Euro-skeptics have no alternative to US security and German economic dominance
  • A protest vote of the Euro-sceptic constituencies is no substitute for credible solutions they are looking for.

  • Euro-skeptics will, therefore, get no mandate in forthcoming parliamentary elections to eviscerate the European Commission and seek jobs and incomes in hapless and irrelevant nation states.

  • The trans-Atlantic military alliance and the dominant weight of the German economy will continue to play the key role in EU’s security and in what remains of its welfare state.

Europe's unification process since the early 1950s has been defined by its American defense umbrella and a resurgent Germany setting the dynamics to the continent's economy — and much more.

Those European activists pejoratively branded as populists, nationalists and xenophobes (which, for short, I will perhaps implausibly call Euro-skeptics) know, and some of them openly admit, that nothing has changed. Their hostility to the European Union is just a raw struggle for power, without any credible designs to re-establish prosperous, fully independent and entirely sovereign nation states.

The Euro-skeptics' appeal is mainly based on protest votes of an electorate disappointed with the political, economic and social mismanagement of governing elites.

It is, therefore, a safe bet that Euro-skeptics will get no mandate in the EU's parliamentary elections later this month to deconstruct a 70-year old work-in-progress on the European project by making the European Commission (the EU's executive authority) an empty shell drained of the massive sovereignty transfers implemented so far.

Protest vote is not enough

That, of course, does not mean that the inept, hostile and divisive talk of some front-runners to head the new European Commission won't damage the continent's unity by offering votes to Euro-skeptics riding the wave of an ever-present European clannishness and undying historical enmities.

But that won't take the Euro-skeptics too far, provided that the pretenders to the EU's top executive positions show some wisdom and devotion to the promise of European peace and prosperity.

That promise is hard to destroy.
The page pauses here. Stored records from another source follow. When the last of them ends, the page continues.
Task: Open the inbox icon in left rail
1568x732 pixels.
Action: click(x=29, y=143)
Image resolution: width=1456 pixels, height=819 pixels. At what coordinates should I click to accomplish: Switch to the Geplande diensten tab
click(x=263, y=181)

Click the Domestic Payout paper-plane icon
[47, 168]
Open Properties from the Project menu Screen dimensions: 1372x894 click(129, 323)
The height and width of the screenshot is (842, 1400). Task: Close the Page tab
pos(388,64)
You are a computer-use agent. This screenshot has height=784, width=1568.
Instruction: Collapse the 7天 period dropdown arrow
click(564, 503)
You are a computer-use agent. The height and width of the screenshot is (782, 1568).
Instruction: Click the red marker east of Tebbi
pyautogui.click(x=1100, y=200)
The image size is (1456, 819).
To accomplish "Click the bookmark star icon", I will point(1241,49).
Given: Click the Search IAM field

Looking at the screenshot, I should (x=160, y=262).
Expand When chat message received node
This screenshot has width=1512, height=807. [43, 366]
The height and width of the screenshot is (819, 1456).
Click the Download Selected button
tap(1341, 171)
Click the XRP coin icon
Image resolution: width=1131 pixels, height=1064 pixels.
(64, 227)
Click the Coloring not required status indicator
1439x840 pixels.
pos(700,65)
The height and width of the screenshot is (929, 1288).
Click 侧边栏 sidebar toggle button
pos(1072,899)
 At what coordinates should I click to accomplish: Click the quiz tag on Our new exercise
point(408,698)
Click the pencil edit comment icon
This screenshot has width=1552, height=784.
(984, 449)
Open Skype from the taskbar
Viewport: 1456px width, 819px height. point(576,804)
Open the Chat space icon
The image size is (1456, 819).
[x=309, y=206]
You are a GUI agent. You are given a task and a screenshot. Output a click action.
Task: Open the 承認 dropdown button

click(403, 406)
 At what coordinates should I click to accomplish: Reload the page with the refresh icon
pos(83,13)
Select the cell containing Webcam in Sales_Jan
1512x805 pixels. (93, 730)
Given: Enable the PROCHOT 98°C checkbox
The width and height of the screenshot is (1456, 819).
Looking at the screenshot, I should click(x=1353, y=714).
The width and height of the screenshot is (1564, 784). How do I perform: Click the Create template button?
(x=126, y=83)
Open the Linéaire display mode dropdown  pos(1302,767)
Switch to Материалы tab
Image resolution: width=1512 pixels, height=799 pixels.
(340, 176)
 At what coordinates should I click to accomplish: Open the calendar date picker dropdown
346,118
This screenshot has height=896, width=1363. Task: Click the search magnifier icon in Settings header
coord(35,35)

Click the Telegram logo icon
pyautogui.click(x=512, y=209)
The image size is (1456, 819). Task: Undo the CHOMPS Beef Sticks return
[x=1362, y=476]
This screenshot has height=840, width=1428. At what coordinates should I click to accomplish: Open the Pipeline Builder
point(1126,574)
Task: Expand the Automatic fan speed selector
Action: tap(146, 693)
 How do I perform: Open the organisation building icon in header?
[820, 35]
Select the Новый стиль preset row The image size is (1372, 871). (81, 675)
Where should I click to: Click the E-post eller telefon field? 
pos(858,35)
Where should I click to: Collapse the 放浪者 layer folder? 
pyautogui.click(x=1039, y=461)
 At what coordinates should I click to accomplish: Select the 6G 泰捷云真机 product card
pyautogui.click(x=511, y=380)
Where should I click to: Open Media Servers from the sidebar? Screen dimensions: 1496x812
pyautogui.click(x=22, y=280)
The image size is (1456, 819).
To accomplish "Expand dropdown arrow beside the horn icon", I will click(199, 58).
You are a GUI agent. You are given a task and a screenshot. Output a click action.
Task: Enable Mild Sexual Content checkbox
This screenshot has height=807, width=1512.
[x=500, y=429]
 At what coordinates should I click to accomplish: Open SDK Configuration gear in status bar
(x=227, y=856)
Right-wing populists in France and Netherlands tried and repeatedly lost big in national elections. Italy and Hungarians are relative newcomers to the Euro-skeptic enterprise, and their programs are narrowly focused on anti-immigration policies and a refusal to accept  Germany overbearing political, economic and social diktats.

So, yes, the house of Europe looks divided, but it is stronger than most people believe. Its main strength comes from the Euro-skeptics' limited possibility for economic mischief.